*Activity*:
The records that follow should be retyped word for word.

··········

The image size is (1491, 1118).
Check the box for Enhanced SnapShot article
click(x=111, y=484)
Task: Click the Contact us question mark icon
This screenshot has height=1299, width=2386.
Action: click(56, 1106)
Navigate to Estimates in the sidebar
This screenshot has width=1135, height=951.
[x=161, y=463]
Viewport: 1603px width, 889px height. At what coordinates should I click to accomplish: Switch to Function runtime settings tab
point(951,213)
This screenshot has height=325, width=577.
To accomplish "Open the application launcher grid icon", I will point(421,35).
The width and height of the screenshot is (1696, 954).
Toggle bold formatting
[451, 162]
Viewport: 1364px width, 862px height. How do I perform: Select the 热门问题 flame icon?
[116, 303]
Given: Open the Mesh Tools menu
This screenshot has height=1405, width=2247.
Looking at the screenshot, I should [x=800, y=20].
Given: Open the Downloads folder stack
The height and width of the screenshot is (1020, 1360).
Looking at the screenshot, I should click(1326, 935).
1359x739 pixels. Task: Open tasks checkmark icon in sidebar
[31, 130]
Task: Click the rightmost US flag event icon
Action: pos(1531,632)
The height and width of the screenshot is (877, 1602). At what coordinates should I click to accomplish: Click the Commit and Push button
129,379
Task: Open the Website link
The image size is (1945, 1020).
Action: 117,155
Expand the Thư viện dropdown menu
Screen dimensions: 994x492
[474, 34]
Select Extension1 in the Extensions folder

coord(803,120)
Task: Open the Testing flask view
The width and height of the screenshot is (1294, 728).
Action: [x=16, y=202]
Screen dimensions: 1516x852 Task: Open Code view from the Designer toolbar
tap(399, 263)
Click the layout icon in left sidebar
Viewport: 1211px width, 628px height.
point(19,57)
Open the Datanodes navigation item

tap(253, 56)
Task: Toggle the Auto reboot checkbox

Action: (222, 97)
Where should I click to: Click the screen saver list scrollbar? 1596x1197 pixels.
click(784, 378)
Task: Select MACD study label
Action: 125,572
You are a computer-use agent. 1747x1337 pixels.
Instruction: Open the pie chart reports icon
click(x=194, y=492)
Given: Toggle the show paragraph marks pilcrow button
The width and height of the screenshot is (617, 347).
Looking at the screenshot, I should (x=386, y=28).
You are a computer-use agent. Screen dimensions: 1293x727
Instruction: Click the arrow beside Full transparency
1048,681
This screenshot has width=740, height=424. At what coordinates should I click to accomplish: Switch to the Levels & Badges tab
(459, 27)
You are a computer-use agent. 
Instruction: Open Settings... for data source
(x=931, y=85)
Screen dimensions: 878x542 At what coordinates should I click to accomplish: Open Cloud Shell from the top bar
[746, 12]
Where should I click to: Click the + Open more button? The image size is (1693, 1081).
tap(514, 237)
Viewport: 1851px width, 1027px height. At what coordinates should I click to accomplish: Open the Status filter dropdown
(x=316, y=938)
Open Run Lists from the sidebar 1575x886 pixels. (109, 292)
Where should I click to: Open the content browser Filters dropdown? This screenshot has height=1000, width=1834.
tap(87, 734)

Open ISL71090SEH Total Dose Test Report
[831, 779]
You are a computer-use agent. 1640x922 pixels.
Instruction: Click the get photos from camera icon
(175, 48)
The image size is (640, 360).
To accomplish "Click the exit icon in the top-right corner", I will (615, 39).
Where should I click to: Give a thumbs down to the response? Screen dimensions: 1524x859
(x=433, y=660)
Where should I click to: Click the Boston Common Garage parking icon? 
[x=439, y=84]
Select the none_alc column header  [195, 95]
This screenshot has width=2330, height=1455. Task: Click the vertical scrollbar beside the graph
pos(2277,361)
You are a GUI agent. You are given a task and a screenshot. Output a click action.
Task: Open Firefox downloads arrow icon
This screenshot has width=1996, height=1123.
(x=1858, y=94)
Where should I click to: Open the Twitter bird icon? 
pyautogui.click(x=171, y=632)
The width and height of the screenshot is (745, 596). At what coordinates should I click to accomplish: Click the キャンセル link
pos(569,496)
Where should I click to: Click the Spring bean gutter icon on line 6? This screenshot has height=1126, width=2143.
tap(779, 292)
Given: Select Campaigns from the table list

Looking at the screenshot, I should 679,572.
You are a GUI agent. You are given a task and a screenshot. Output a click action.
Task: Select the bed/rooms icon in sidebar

··········

*Task result*:
The image size is (1491, 1118).
Check the box for Enhanced SnapShot article
click(x=111, y=484)
Task: Click the Contact us question mark icon
This screenshot has height=1299, width=2386.
Action: click(56, 1106)
Navigate to Estimates in the sidebar
This screenshot has width=1135, height=951.
[x=161, y=463]
Viewport: 1603px width, 889px height. At what coordinates should I click to accomplish: Switch to Function runtime settings tab
point(951,213)
This screenshot has height=325, width=577.
To accomplish "Open the application launcher grid icon", I will point(421,35).
The width and height of the screenshot is (1696, 954).
Toggle bold formatting
[451, 162]
Viewport: 1364px width, 862px height. How do I perform: Select the 热门问题 flame icon?
[116, 303]
Given: Open the Mesh Tools menu
This screenshot has height=1405, width=2247.
Looking at the screenshot, I should [x=800, y=20].
Given: Open the Downloads folder stack
The height and width of the screenshot is (1020, 1360).
Looking at the screenshot, I should click(1326, 935).
1359x739 pixels. Task: Open tasks checkmark icon in sidebar
[31, 130]
Task: Click the rightmost US flag event icon
Action: pos(1531,632)
The height and width of the screenshot is (877, 1602). At what coordinates should I click to accomplish: Click the Commit and Push button
129,379
Task: Open the Website link
The image size is (1945, 1020).
Action: 117,155
Expand the Thư viện dropdown menu
Screen dimensions: 994x492
[474, 34]
Select Extension1 in the Extensions folder

coord(803,120)
Task: Open the Testing flask view
The width and height of the screenshot is (1294, 728).
Action: [x=16, y=202]
Screen dimensions: 1516x852 Task: Open Code view from the Designer toolbar
tap(399, 263)
Click the layout icon in left sidebar
Viewport: 1211px width, 628px height.
point(19,57)
Open the Datanodes navigation item

tap(253, 56)
Task: Toggle the Auto reboot checkbox

Action: (222, 97)
Where should I click to: Click the screen saver list scrollbar? 1596x1197 pixels.
click(784, 378)
Task: Select MACD study label
Action: 125,572
You are a computer-use agent. 1747x1337 pixels.
Instruction: Open the pie chart reports icon
click(x=194, y=492)
Given: Toggle the show paragraph marks pilcrow button
The width and height of the screenshot is (617, 347).
Looking at the screenshot, I should (x=386, y=28).
You are a computer-use agent. Screen dimensions: 1293x727
Instruction: Click the arrow beside Full transparency
1048,681
This screenshot has width=740, height=424. At what coordinates should I click to accomplish: Switch to the Levels & Badges tab
(459, 27)
You are a computer-use agent. 
Instruction: Open Settings... for data source
(x=931, y=85)
Screen dimensions: 878x542 At what coordinates should I click to accomplish: Open Cloud Shell from the top bar
[746, 12]
Where should I click to: Click the + Open more button? The image size is (1693, 1081).
tap(514, 237)
Viewport: 1851px width, 1027px height. At what coordinates should I click to accomplish: Open the Status filter dropdown
(x=316, y=938)
Open Run Lists from the sidebar 1575x886 pixels. (109, 292)
Where should I click to: Open the content browser Filters dropdown? This screenshot has height=1000, width=1834.
tap(87, 734)

Open ISL71090SEH Total Dose Test Report
[831, 779]
You are a computer-use agent. 1640x922 pixels.
Instruction: Click the get photos from camera icon
(175, 48)
The image size is (640, 360).
To accomplish "Click the exit icon in the top-right corner", I will (615, 39).
Where should I click to: Give a thumbs down to the response? Screen dimensions: 1524x859
(x=433, y=660)
Where should I click to: Click the Boston Common Garage parking icon? 
[x=439, y=84]
Select the none_alc column header  [195, 95]
This screenshot has width=2330, height=1455. Task: Click the vertical scrollbar beside the graph
pos(2277,361)
You are a GUI agent. You are given a task and a screenshot. Output a click action.
Task: Open Firefox downloads arrow icon
This screenshot has width=1996, height=1123.
(x=1858, y=94)
Where should I click to: Open the Twitter bird icon? 
pyautogui.click(x=171, y=632)
The width and height of the screenshot is (745, 596). At what coordinates should I click to accomplish: Click the キャンセル link
pos(569,496)
Where should I click to: Click the Spring bean gutter icon on line 6? This screenshot has height=1126, width=2143.
tap(779, 292)
Given: Select Campaigns from the table list

Looking at the screenshot, I should 679,572.
You are a GUI agent. You are given a task and a screenshot. Output a click action.
Task: Select the bed/rooms icon in sidebar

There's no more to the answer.